When Medical Institutions Hire Leaders, External Female Candidates Have an Extra Disadvantage

While 70 percent of firms still promote from within to fill the CEO’s chair, increasing numbers of companies have been looking outside for their new chief executives in recent decades, reasoning that outsiders can leverage their experience in another domain to promote innovation, learning and high performance. The literature is mixed on how these external hires do, but it does seem that insiders have a slight edge.


We were interested in whether large academic medical centers adhere to the still-dominant preference for internal leadership hires, since the complexity of the healthcare endeavor might favor them, and, if so, whether that pattern worked for or against female candidates, who are currently underrepresented in the top ranks.

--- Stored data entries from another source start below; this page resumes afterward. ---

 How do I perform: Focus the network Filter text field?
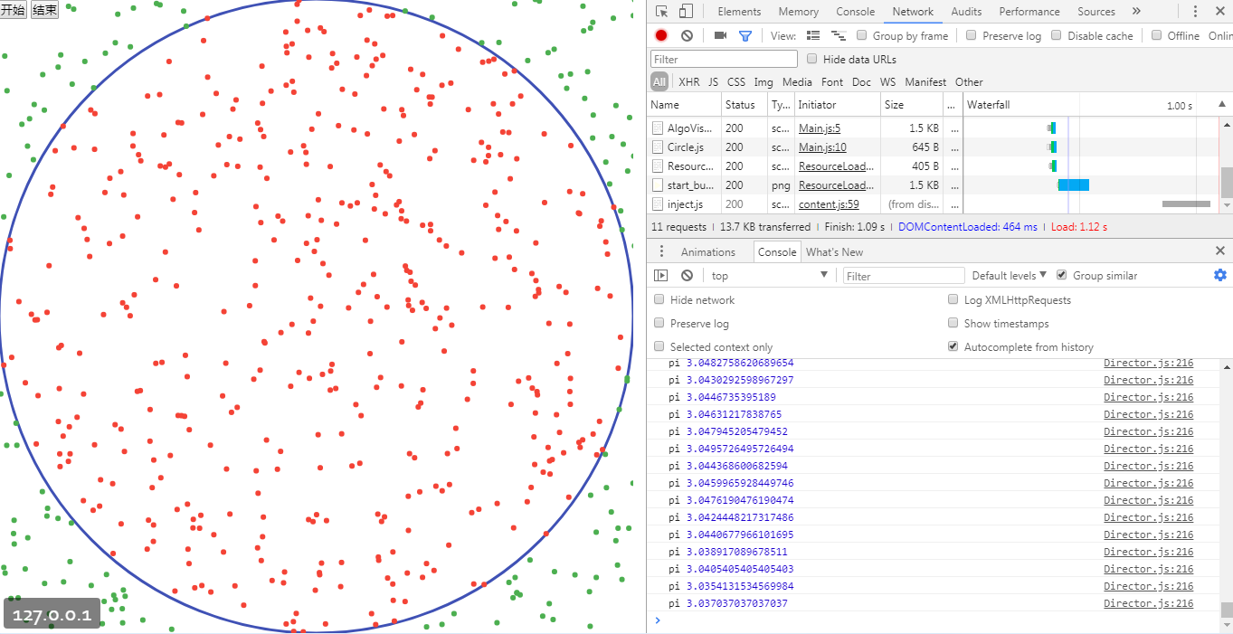tap(724, 59)
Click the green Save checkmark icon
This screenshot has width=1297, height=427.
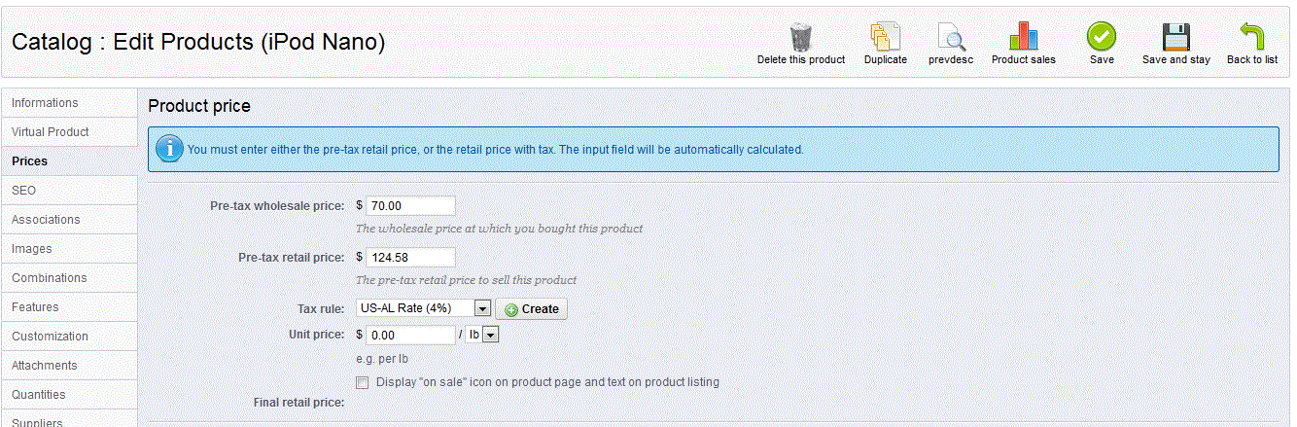1101,37
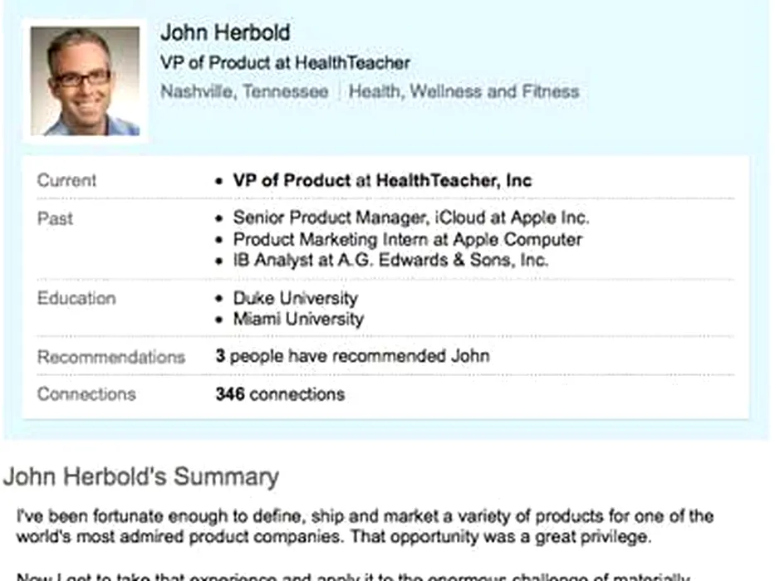
Task: Click the John Herbold name heading
Action: click(x=225, y=32)
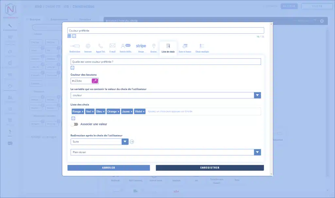Open the magenta button color picker

(x=95, y=81)
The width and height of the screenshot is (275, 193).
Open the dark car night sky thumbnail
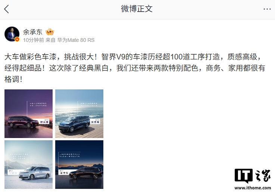[x=79, y=165]
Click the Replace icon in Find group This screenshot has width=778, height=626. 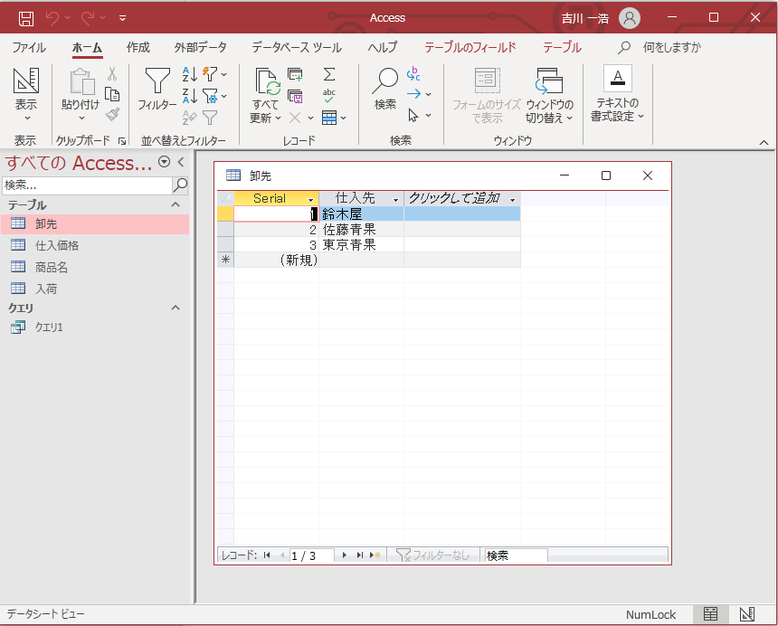click(413, 73)
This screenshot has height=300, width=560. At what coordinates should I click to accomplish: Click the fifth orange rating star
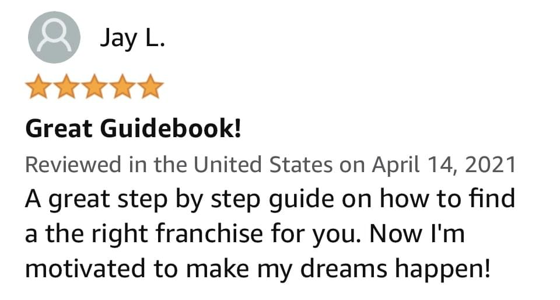(x=151, y=86)
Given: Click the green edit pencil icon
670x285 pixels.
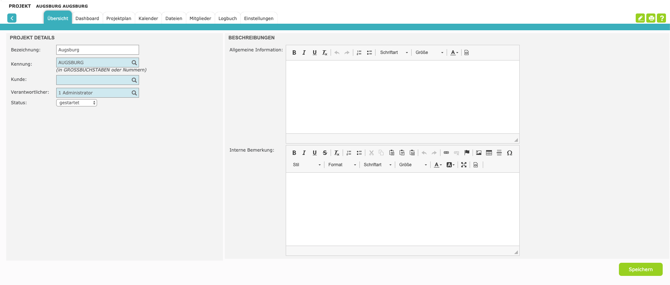Looking at the screenshot, I should tap(640, 18).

We studied the 13 leading academic medical institutions that appeared on both the U.S. News & World Report 2017-2018 Hospital Honor Roll and 2018 Best Medical Schools report, looking at the hiring history for 185 department chairs and 13 deans. We found that people in both roles were slightly more likely to have been hired externally (56% and 54%, respectively). However, while male deans outnumbered female deans by 3-to-1 (a ratio that’s still common across healthcare leadership), we were surprised to find that only three of the 10 male deans had been internally promoted, while all three of the female deans had. These are small numbers to be sure, but they are statistically significant. As such, this gender skew in academic medicine is unlikely to be attributable to chance and raises important questions.


Why the inclination toward hiring female leaders from within? One possibility is that subconscious biases against women are stronger when a female candidate is not personally known in an institution. Studies in other sectors show that men are given preferential attention from external recruitment and hiring practices, while women in the external labor market are more likely to be rejected for higher-level jobs. Many businesses have focused on ensuring a fair process for internal hires, but recent studies show that external hiring practices are rampant with gender discrimination that promotes disparities among top leadership.


Gender bias in external hiring isn’t just unfair; it might also put the organization at a disadvantage. In his book “Chasing Stars,” Boris Groysberg of Harvard Business School showed that among externally hired Wall Street investment bankers, women appeared to bear the pressures of a new work environment better than their male counterparts. External male new hires tend to suffer a decline in their performance after the move, while external female hires do not.


Our findings raise concerns about gender bias in the recruitment and hiring of leaders at leading medical institutions. These organizations should seek to both understand and develop remedies to address it. This challenge has become even more pressing as the number of women entering medical school surpassed the number of men this year. Though the medical field has succeeded in erasing gender discrimination at the school admissions level, it must redouble its efforts to correct imbalances at the top.